# start of RECORD EXCERPTS

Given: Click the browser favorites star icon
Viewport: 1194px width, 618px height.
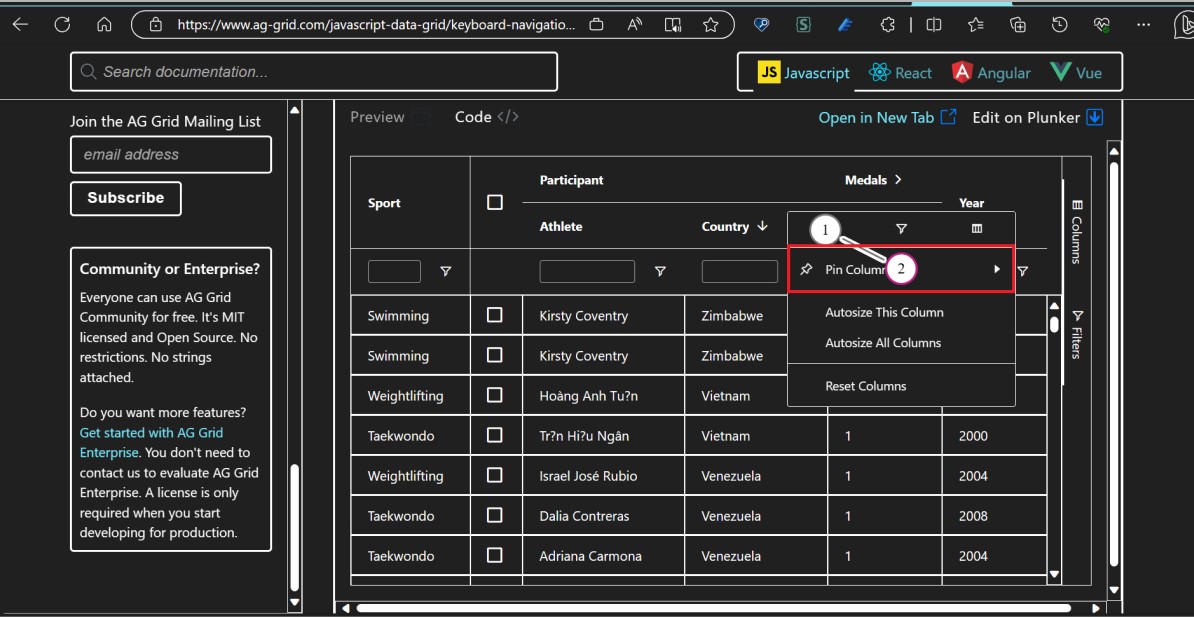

# end of RECORD EXCERPTS
# start of RECORD EXCERPTS

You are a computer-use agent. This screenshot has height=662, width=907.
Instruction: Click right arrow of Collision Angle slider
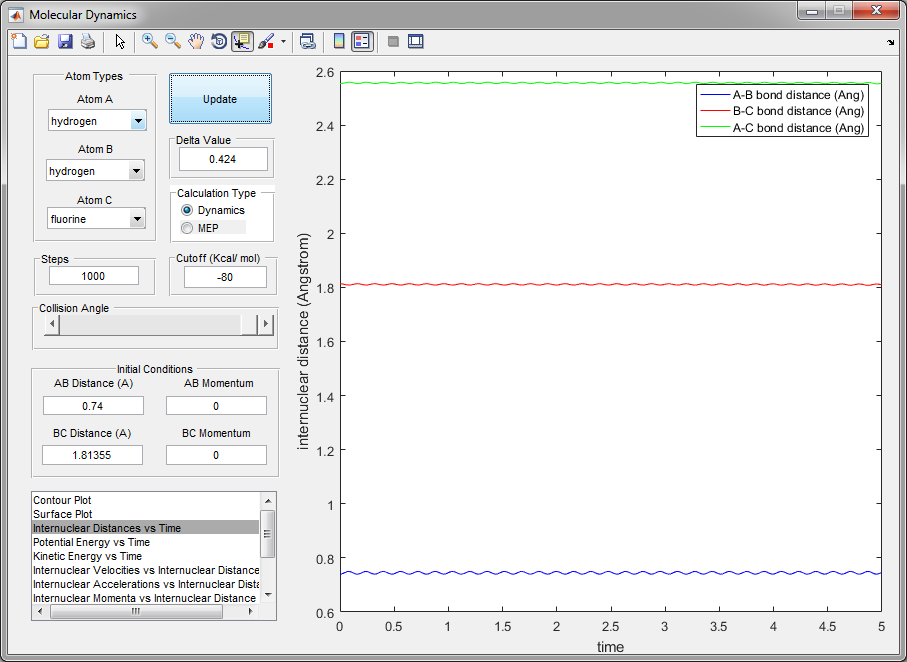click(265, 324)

# end of RECORD EXCERPTS

§ PROBLEM DESCRIPTION
Locate each line in the records above containing the string "width" with matching case, and copy those lines in full.

§ FULL ANSWER
Viewport: 1194px width, 618px height.
You are a computer-use agent. This screenshot has height=662, width=907.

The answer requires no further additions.